Parmi ces nombreux axes, certaines plateformes maintiennent une stratégie hybride. C'est le cas de Dailymotion qui propose en grande majorité des vidéos librement consultables mais déploie aussi des chaînes thématiques payantes (Kids+ notamment). Ce positionnement permet au service de multiplier les sources de revenus.
Les coûts de déplacement de l'infrastructure vers les contenus
Pour Giuseppe de Martino, le gratuit a de l'avenir, d'autant que si les reversements aux producteurs de contenus représentent la moitié de ses gains, le coût de la bande passante a énormément baissé ces dernières années. « Par le passé, nous avons eu de gros coûts d'infrastructure technique mais ceux-ci ont énormément baissés.
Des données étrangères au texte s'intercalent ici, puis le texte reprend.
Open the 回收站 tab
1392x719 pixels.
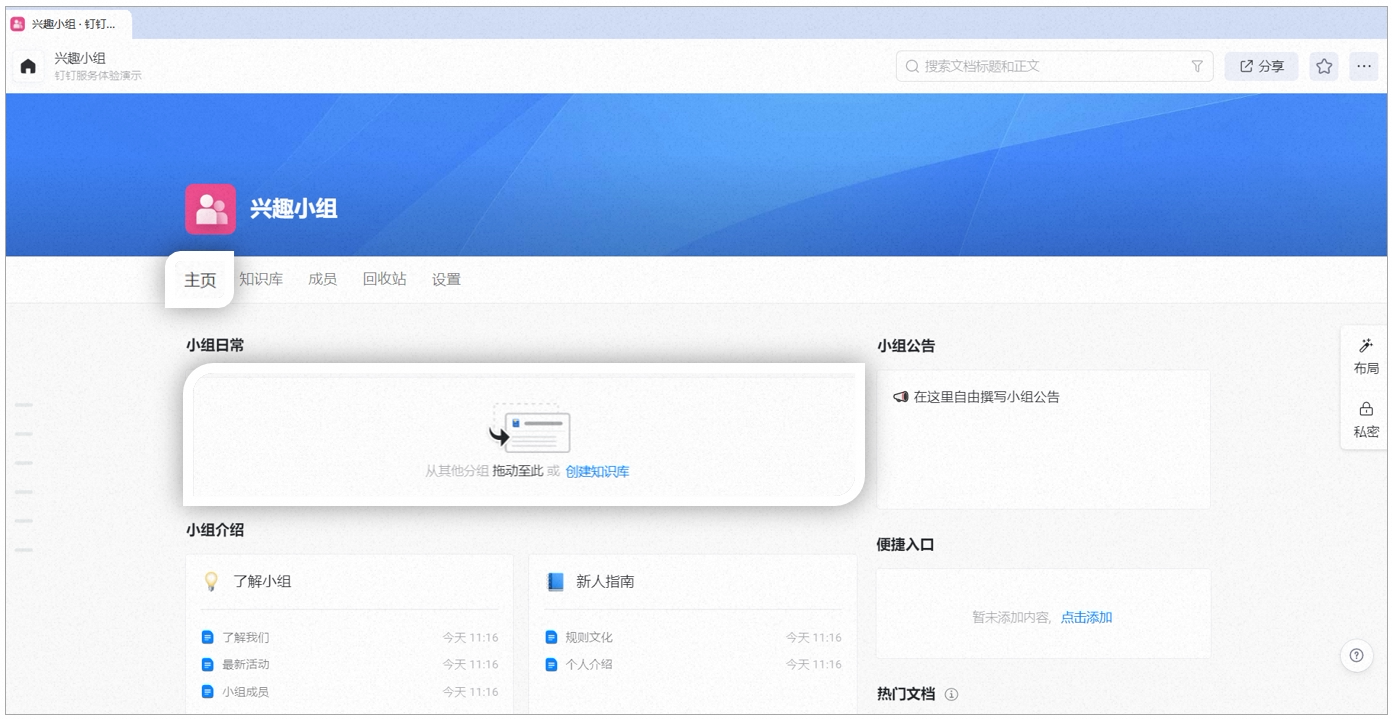point(384,279)
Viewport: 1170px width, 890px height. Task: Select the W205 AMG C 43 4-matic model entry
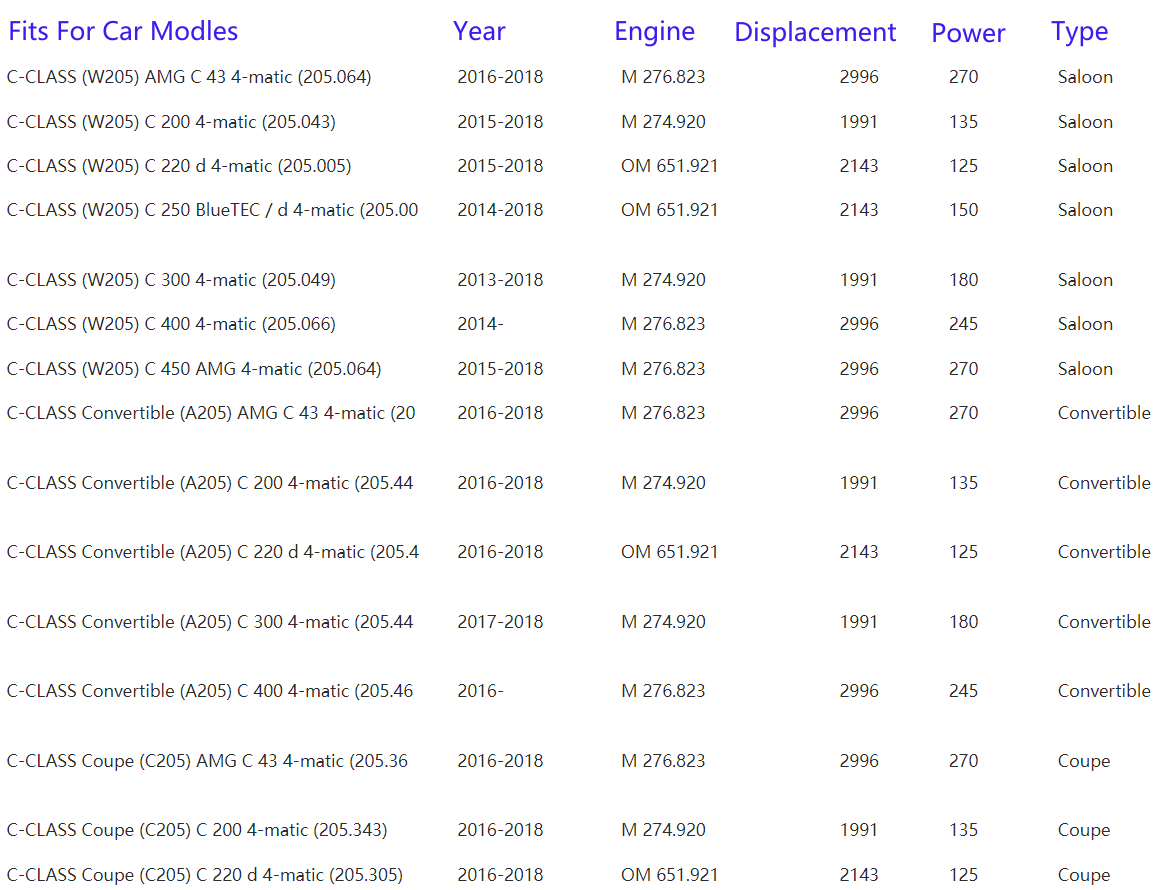(189, 77)
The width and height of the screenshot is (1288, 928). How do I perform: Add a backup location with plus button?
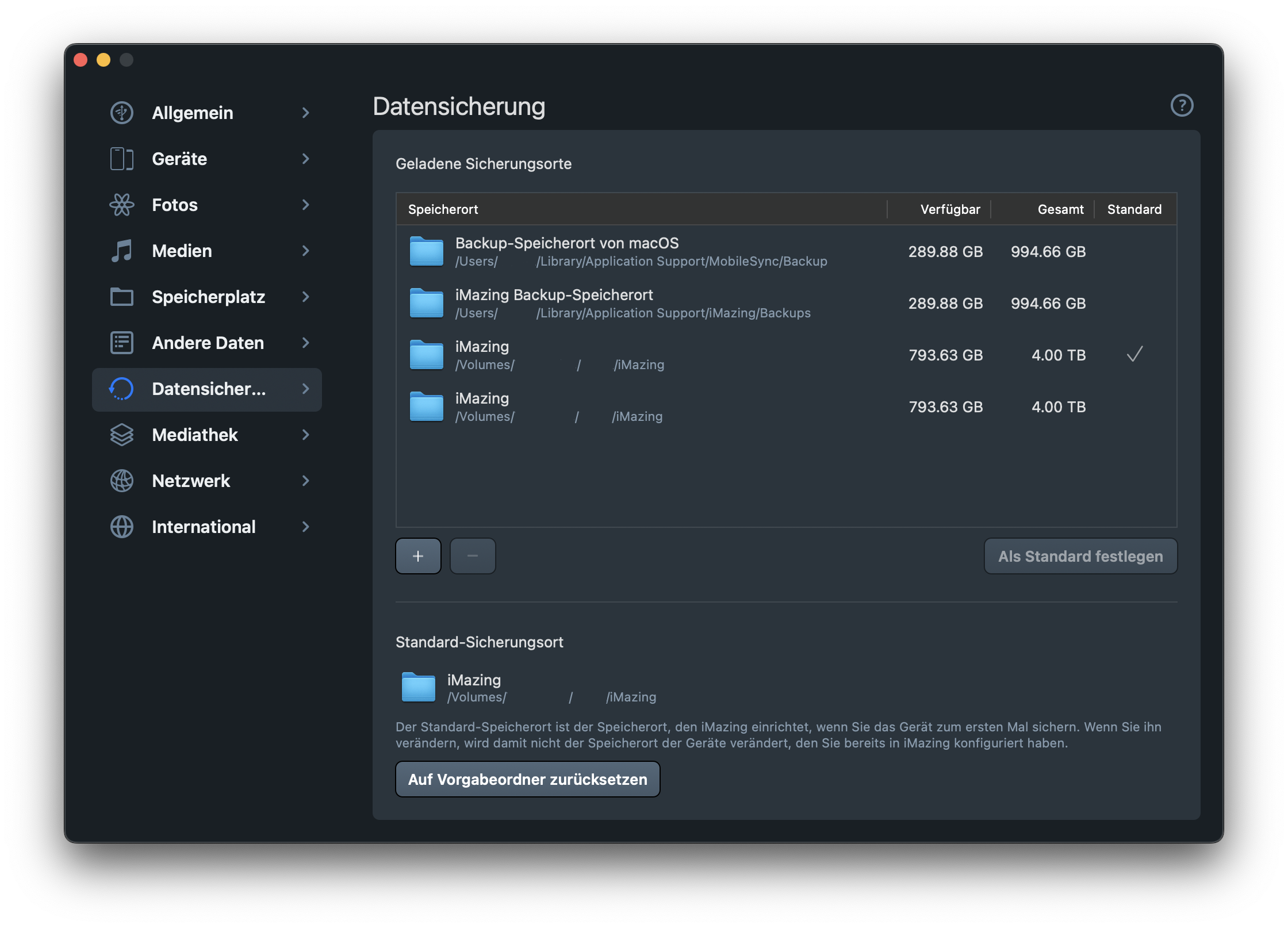(418, 556)
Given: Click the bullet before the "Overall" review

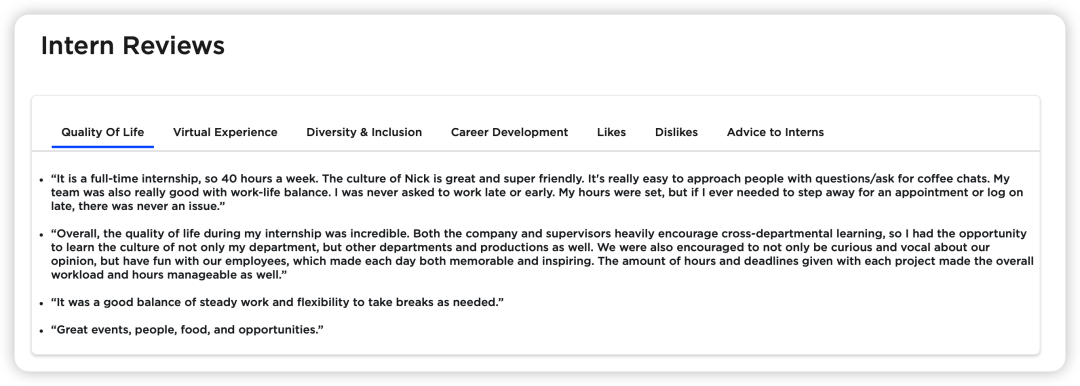Looking at the screenshot, I should coord(42,234).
Nous sommes en quelque sorte devenus des brokers qui négocient la meilleure qualité de service auprès des différents fournisseurs de bande passante, que ce soit sur le peering, le transit, le CDN (Content Delivery Network). Cette expertise est peu à peu devenue notre valeur ajoutée et une raison pour laquelle les détenteurs de droits mettent leurs contenus chez nous », explique-t-il.
Les frais de fonctionnement technique de tels services restent toutefois importants, notamment en bande passante. C'est pourquoi les acteurs du secteur tentent de multiplier leurs ressources en nouant des partenariats avec des éditeurs de contenus ou tentent, tout ou en partie, l'aventure du payant.
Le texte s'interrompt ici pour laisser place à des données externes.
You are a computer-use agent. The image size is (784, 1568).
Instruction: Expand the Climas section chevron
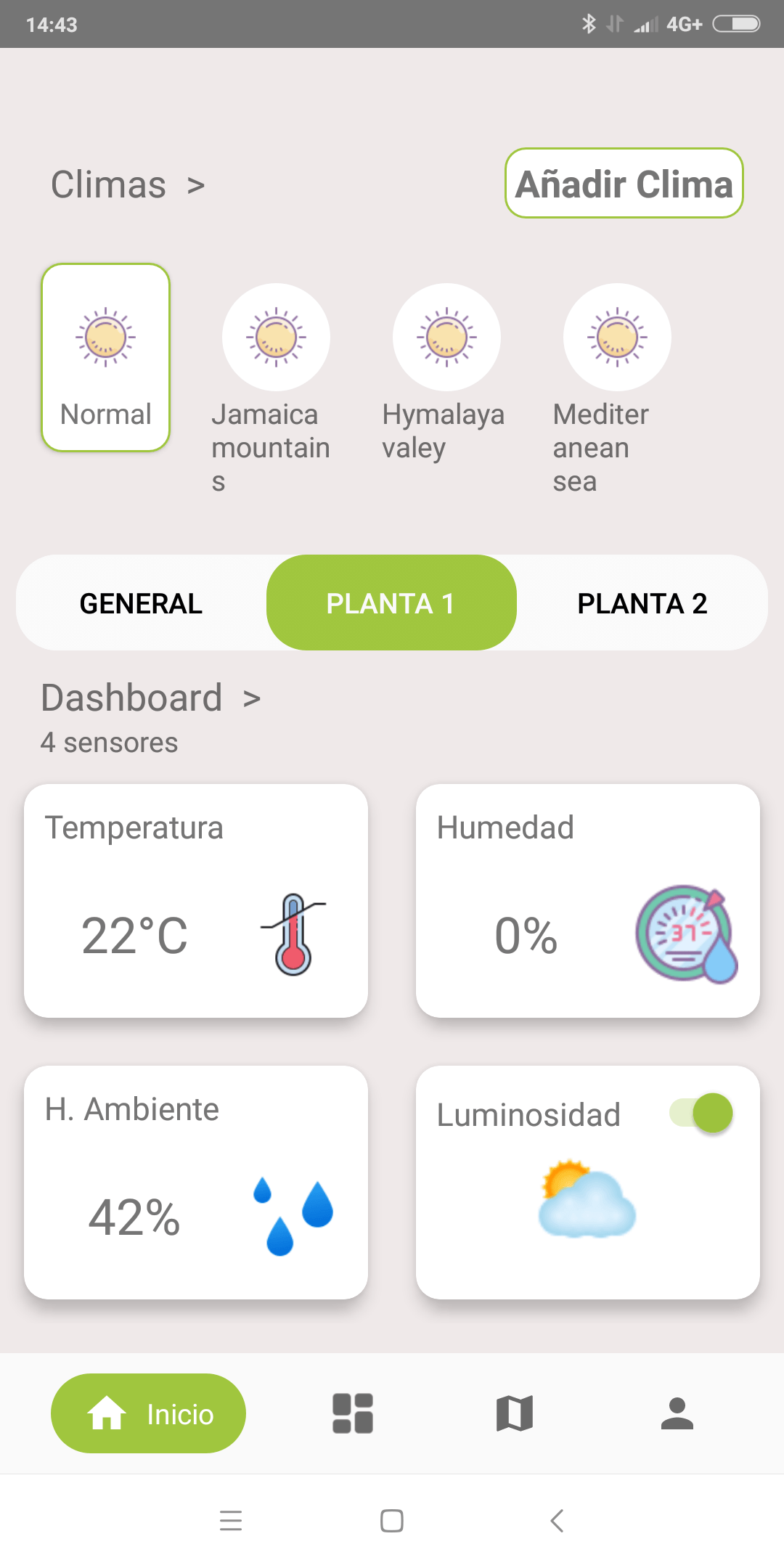pyautogui.click(x=195, y=186)
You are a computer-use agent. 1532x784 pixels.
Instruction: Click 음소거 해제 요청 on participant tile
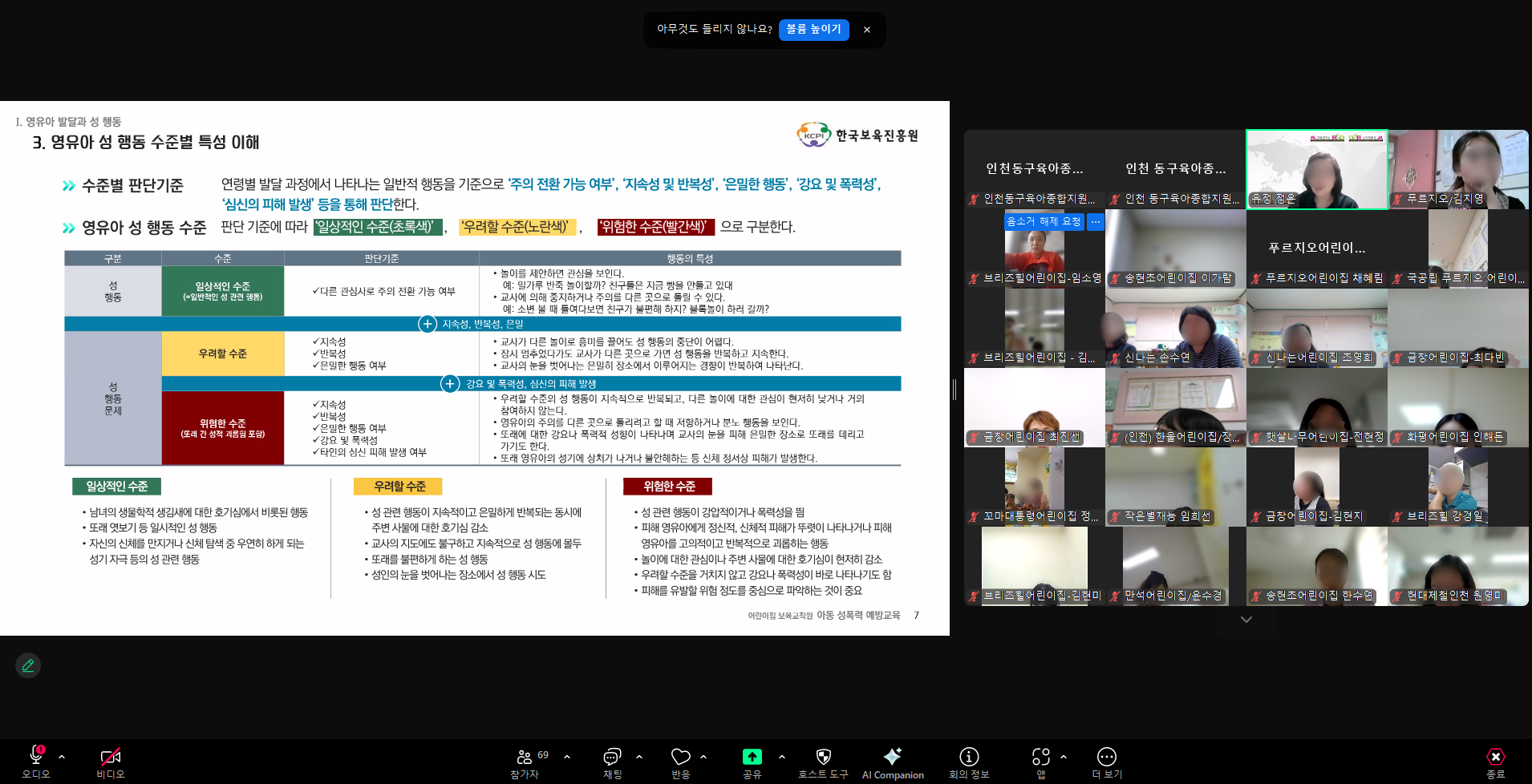[x=1044, y=221]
C'est donc pour se différencier de ces services gratuits que Netflix, mais aussi Amazon, investissent lourdement dans la production de contenu. « HBO, qui est l'une des principales chaines de production de séries aux Etats-Unis, va produire 100 séries cette année », souligne Aymeric Guilhaumaud. « Dans le même temps, Netflix en produira 120 ! ». Une stratégie comprise depuis plusieurs années par les services américains. Si YouTube mise sur les chaînes thématiques, les plateformes de vidéo à la demande par abonnement n'hésitent donc plus à mettre la main à la poche et à investir plusieurs millions d'euros dans des formats exclusifs.
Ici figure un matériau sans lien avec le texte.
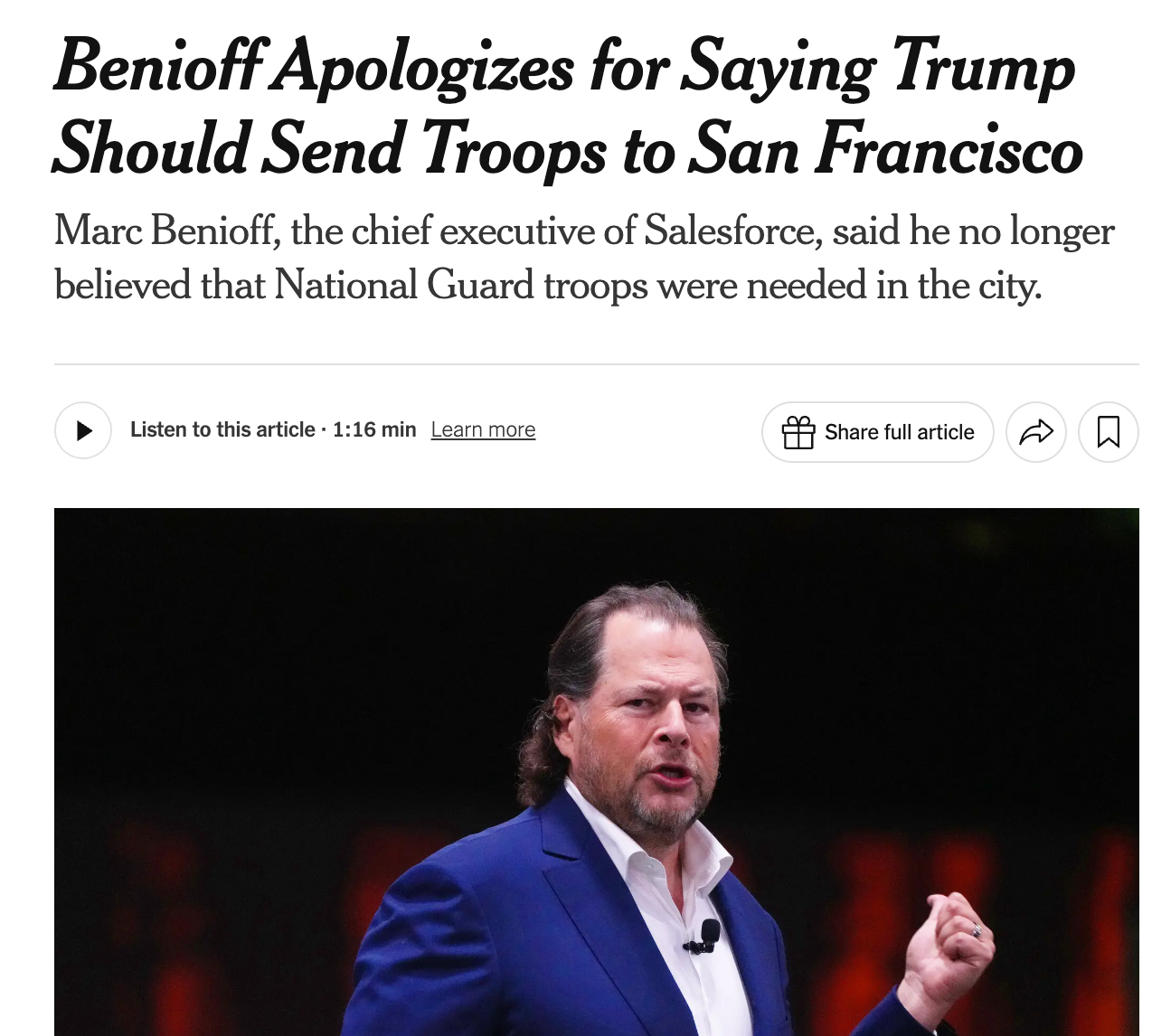Click the "Listen to this article" label
1152x1036 pixels.
point(222,429)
Ces plateformes ont depuis plusieurs années fait le pari de remplacer les médias traditionnels. Elles se présentent dorénavant comme des chaînes gratuites financées par la publicité qui font face aux chaines payantes. Un affrontement bien connu dans l'univers des médias traditionnels et qui s'est désormais déplacé sur Internet.